The reader is standing right there with the magician, experiencing events as they unfold. The above example could go either way, actually.

Even clearer is present tense:

The magician waves his hand over the hat, and a rabbit appears. He waves it again, and now he has two rabbits.

TIP: If you’re having a hard time evaluating whether you should use “now” or “then,” try adding in an appropriate time qualifier to help you with the point of view (and you can take it back out afterward):

  • In those days,
  • When I was (a kid, in love, lost, etc.)…
  • Before (I left, he died, breakfast)
  • After (the war, graduation, my divorce)

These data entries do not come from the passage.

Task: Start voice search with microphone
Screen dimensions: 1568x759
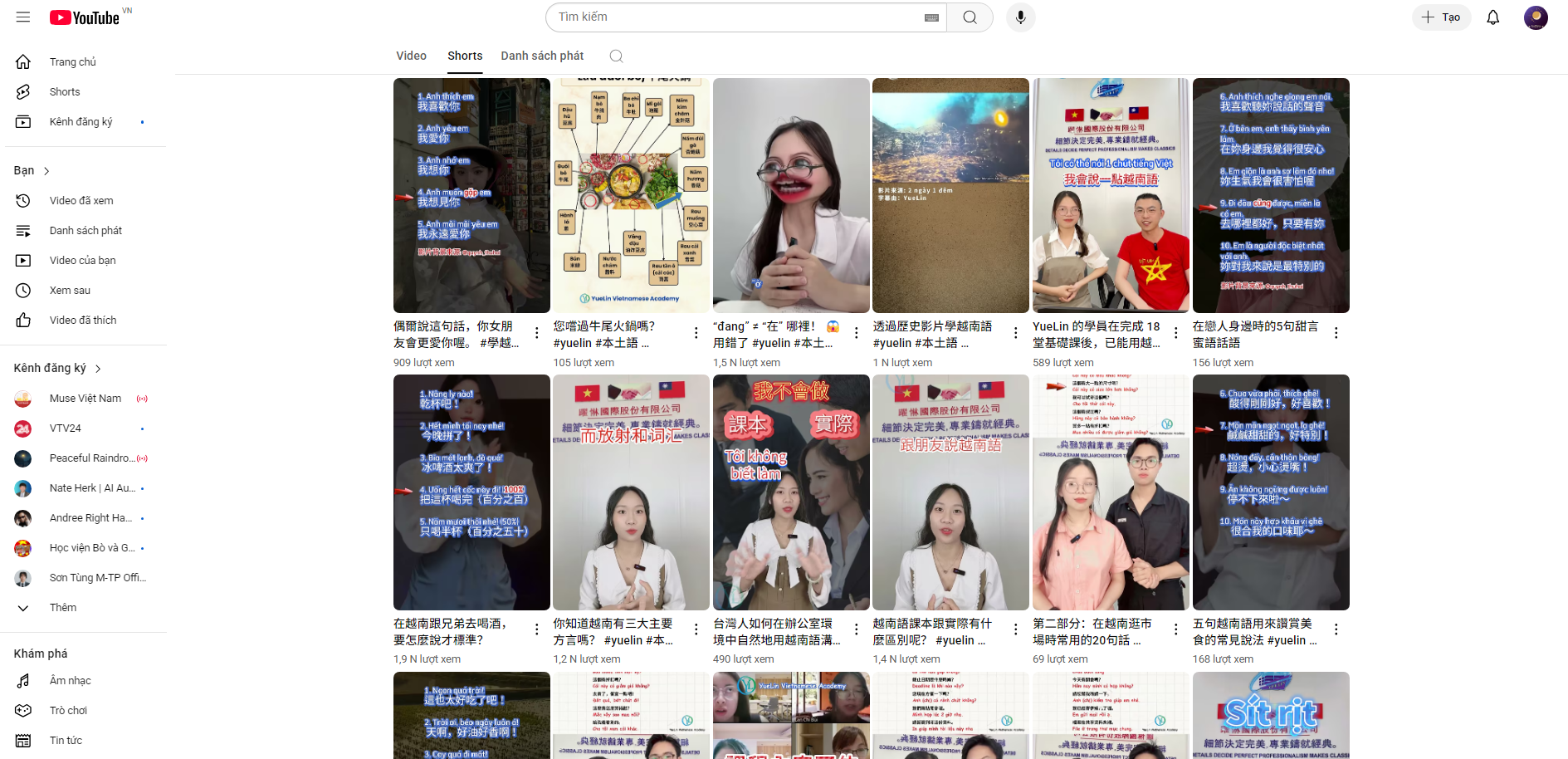Action: click(x=1020, y=17)
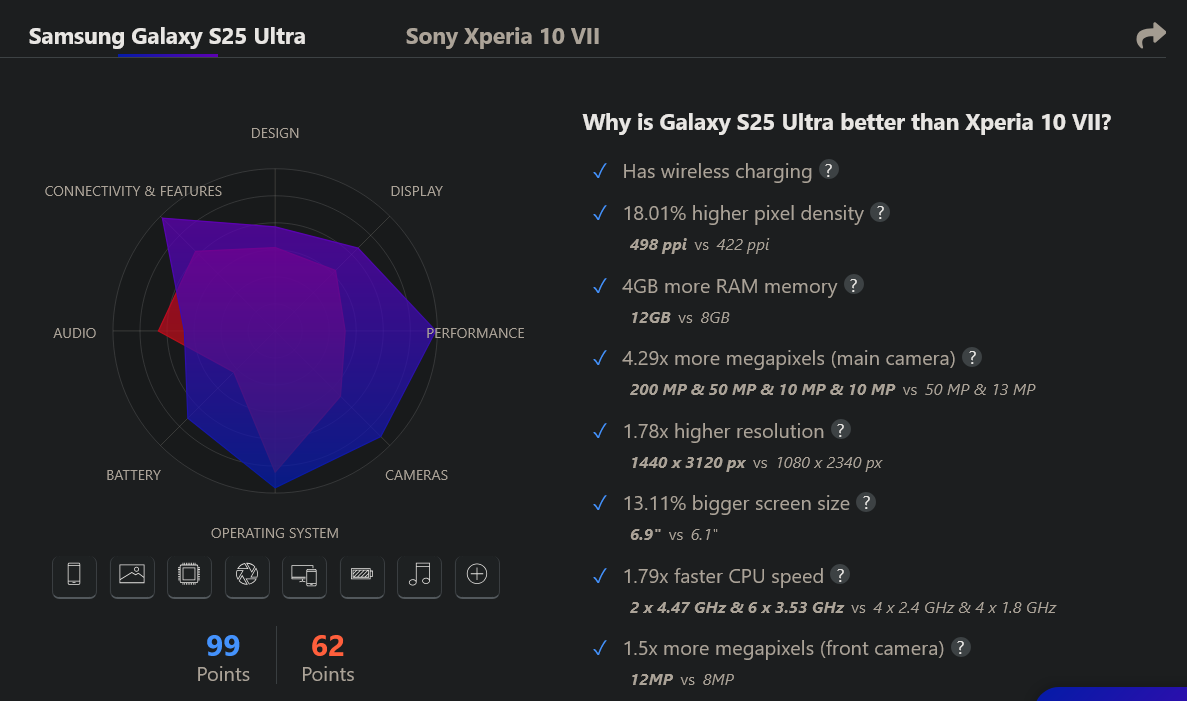Click the phone design category icon

[x=74, y=575]

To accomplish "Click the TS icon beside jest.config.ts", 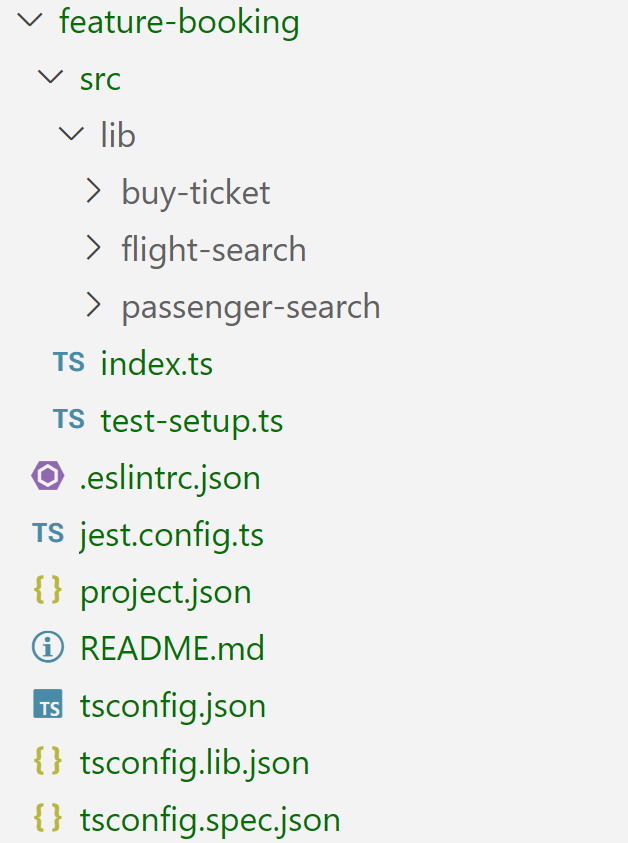I will point(48,533).
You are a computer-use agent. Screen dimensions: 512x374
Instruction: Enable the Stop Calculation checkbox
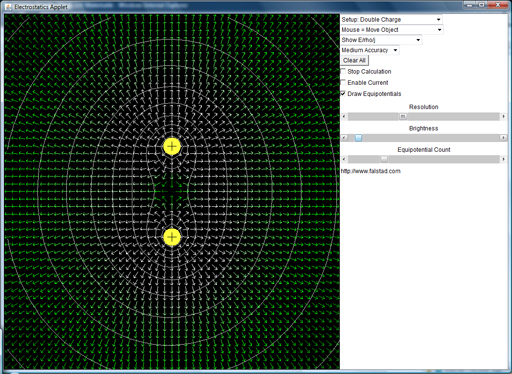(x=343, y=71)
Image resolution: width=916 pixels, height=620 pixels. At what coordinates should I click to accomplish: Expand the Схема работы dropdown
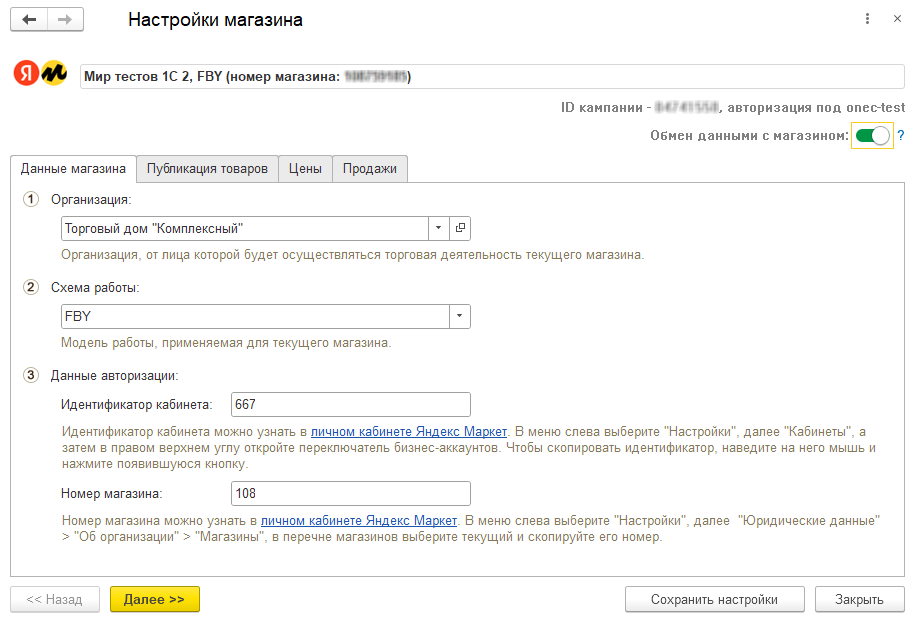point(459,316)
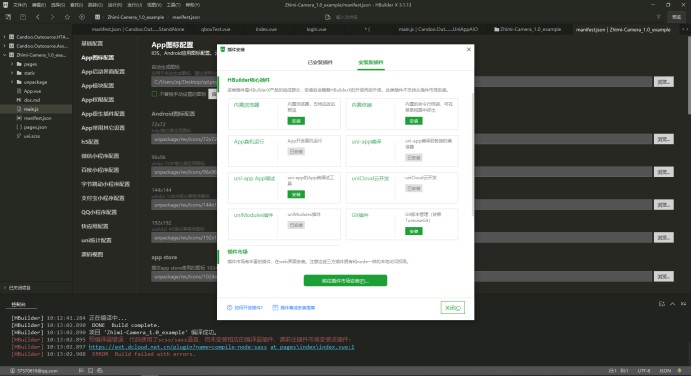Click the notification bell in status bar
The width and height of the screenshot is (692, 376).
click(x=679, y=371)
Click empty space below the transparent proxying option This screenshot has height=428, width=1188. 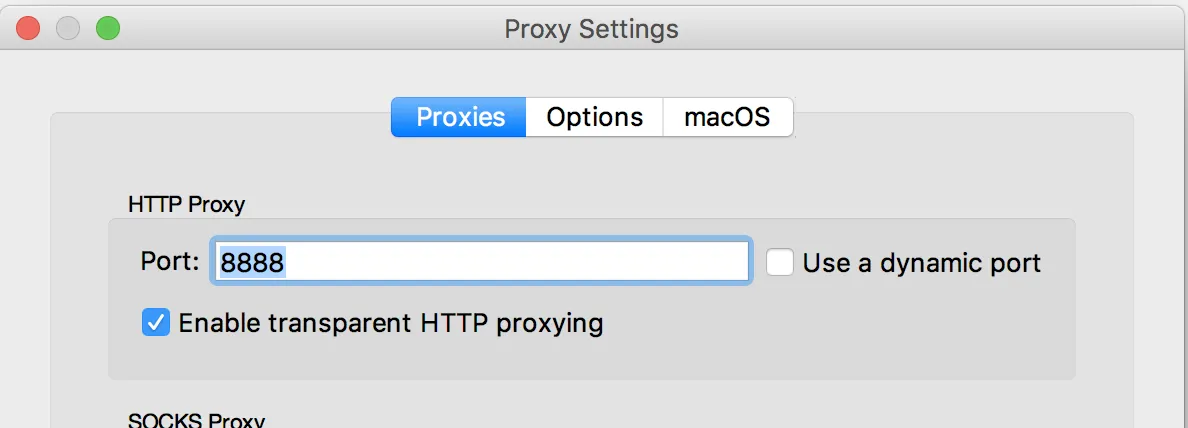(590, 358)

When I was a kid, I waved my hand over the hat, and a rabbit appeared. I waved it again, and now I had two rabbits.

That just doesn’t sound right at all, and now it’s more clear to me that I should use “then.”

Evolving Language
I’ve been hesitant to say that writers are using “this”, “that”, “now”, and “then” incorrectly because it seems to be so common a misuse. I’d begun to wonder if perhaps I was witnessing a popular-use shift in our language. I see it in many of the books I read, and I’ve had writers and editors I respect tell me I’m doing it wrong. However, after much consideration and soul-searching, I’ve come to the conclusion that it’s just far more complicated than people realize.

The writer has to evaluate each situation that calls for “this” or “that”, or “now” or “then”. She has to ask herself the following questions:

  1. Who is talking?
    • An omnicient, timeless and placeless, god-like storyteller?
    • One of the characters of the story?
  2. Where is the narrator at the moment she’s telling you the story? Not in the story, but as she’s narrating it.
  3. When is the narrator telling you the story?
    • Weeks, months, or years later?
    • Seconds after it happens?
  4. From the narrator’s point of view (at the moment she’s telling you the story), is the action happening in the past, present, or future?
  5. From the narrator’s point of view (at the moment she’s telling you the story), is the subject near or far away?

The primary rule is the original one we learned about close/far or present/past & future. The real trick is remembering who is talking and applying the distance filter to that person’s narration or dialogue.

Here’s an example to illustrate how complex this gets:

I espoused the opinion that drivers should slow down in residential neighborhoods. That proved popular among those who didn’t drive fast cars. I told my friend, “The cameras are installed and now we’ll see who breaks the speed limit.”

She gave me a golf clap and, looking up at the camera, said, “This is great! I hope we catch the guy in the red Mercedes.”

Then I knew for certain she was an ally.

How do you tell which word is appropriate? Do you have any tricks you use? I’d love to hear your thoughts on this.